The twenty-seven year old Fullerton, CA-based singer-songwriter Richard Swift played Seattle with the Brian Jonestown Massacre in early September (2005), and I'm sure that many who caught that show will no doubt be buying this exquisite re-release of his first two full-lengths (as a two-disc set) based on the quality of his performance.
The Novelist / Walking Without Effort is attractively packaged in its early 60's style, looking more like a two-disc folkie-era Dylan collection than what the records actually sound like. He has been compared to a lot of artists that have been copying the late 60s singer-songwriters who mix up gentle psychedelic-pop ruminations with Tin Pan Alley sing-a-long styles and almost-lounge style balladry. The closest comparison of this being Pet Sounds Van Dyke Parks-influenced era Brian Wilson, but also including diverse personalities such as Tim Hardin, Tim Buckley, and Phil Ochs.
Producer/collaborator Elijah Thomson describes Swift as an "audiophile archivist" experimenter, referring to the strangely layered effects and melodies on his second album, the luminescent, probably looped through Leslie-speakers The Novelist. It's the first CD I've owned that seems made by a younger artist who probably understands "Single Tape Echo Echo Delay" and thinks about what they would do with variances of rills (the empty groove spaces between vinyl tracks).
Swift admits that his Minnesota farm upbringing was good for him; being by himself doing farm boy things fuels his songwriting. It definitely seems to have an effect on the pacing of his music. It feels like it was composed and performed before records seemed consumed with filling a New York Minute.
Walking Without Effort was his first full-length, recorded in 2001 with collaborators in what I think he suggests was an alien environment— "a studio," as he put it in a recent interview. That studio was the Green Room, run by Chris Colbert in Huntington Beach, CA. Colbert is a prolifically-recording drone-loving savant who, in spite of Swift's essential and eventual mission to record his next release a couple years later mostly by himself on a four-track cassette recorder and computer, gives a warm ambience to the debut.
But the records really are as different as night and day. The Walking disc has a leisurely first half, with no sense of inaccurate expression or subdued turmoil—rather sedate hymns to romanticism (or the romanticism of hymns). The record's "second side" (as Swift likes to list it as its sequence on the cover, broken up like a vinyl record, which he also does with The Novelist) starts with two songs that are less about the bias of hope and more about the ability to be changed by emotion and circumstance. "Mexico (1977)" has a wonderful two-note harmonica hook that leads into Procol Harum-style organ fills at the end of lines like "Every time he hurt you he broke a little more." The return of the two-note harmonica then is devastating, as is the closing gasp of a lyric, "Even though I never knew you—I still call you mine."
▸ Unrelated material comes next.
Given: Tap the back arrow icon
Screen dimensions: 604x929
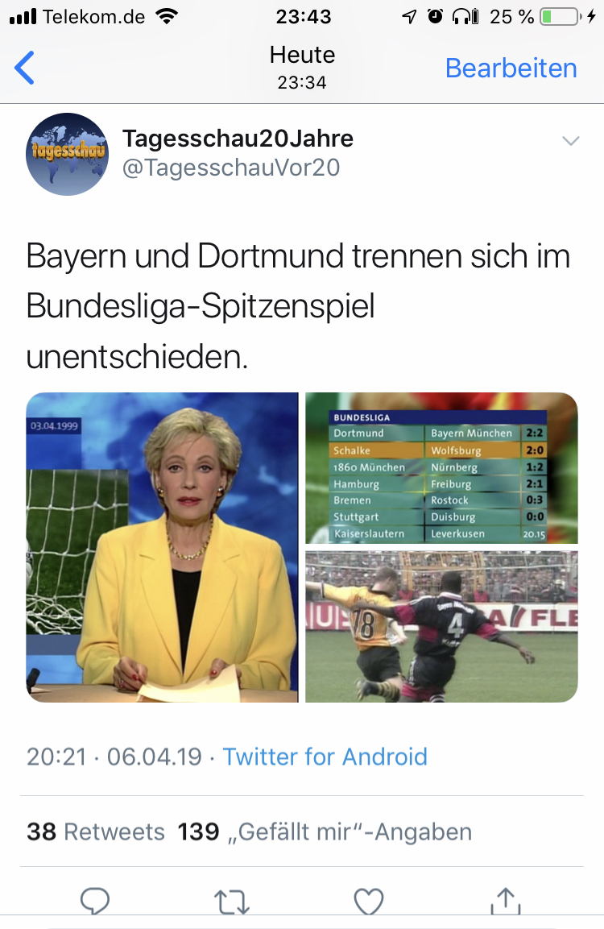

Colbert reminds me of Tony Visconti in the way that he sets up acoustically-characteristic "Perfect Scenes" for the stories his artists tell. On Swift's next song, "Losing Sleep," the suddenly-crepuscular feel of the chorus is one of the few urgent moments on the record. "Losing Sleep" has verses that build with a slow sweetness, as Swift coyly confesses, "I wish I could read your mind—I can barely read mine." The combination of stateliness and vulnerability of "Not Wasting Time" ("trying to get through the day—afraid of such a tender thing") dissolves into random studio noise. This sets up for the uplifting "Beautifulheart," an anthem about "things crooked and straight" that both find their places in the afterlife. (It's actually the best Leonard Cohen song that hasn't appeared on his last two records.)
"The Novelist" is a legend, even though its two pressings have only amounted to two and a half thousand copies. It is a decorous and debonair twilight experiment less concerned with the humbly-revered divine subject matter of most of "Walking," and more about the struggle of remaining sane with so much theophanous occurring to the artist.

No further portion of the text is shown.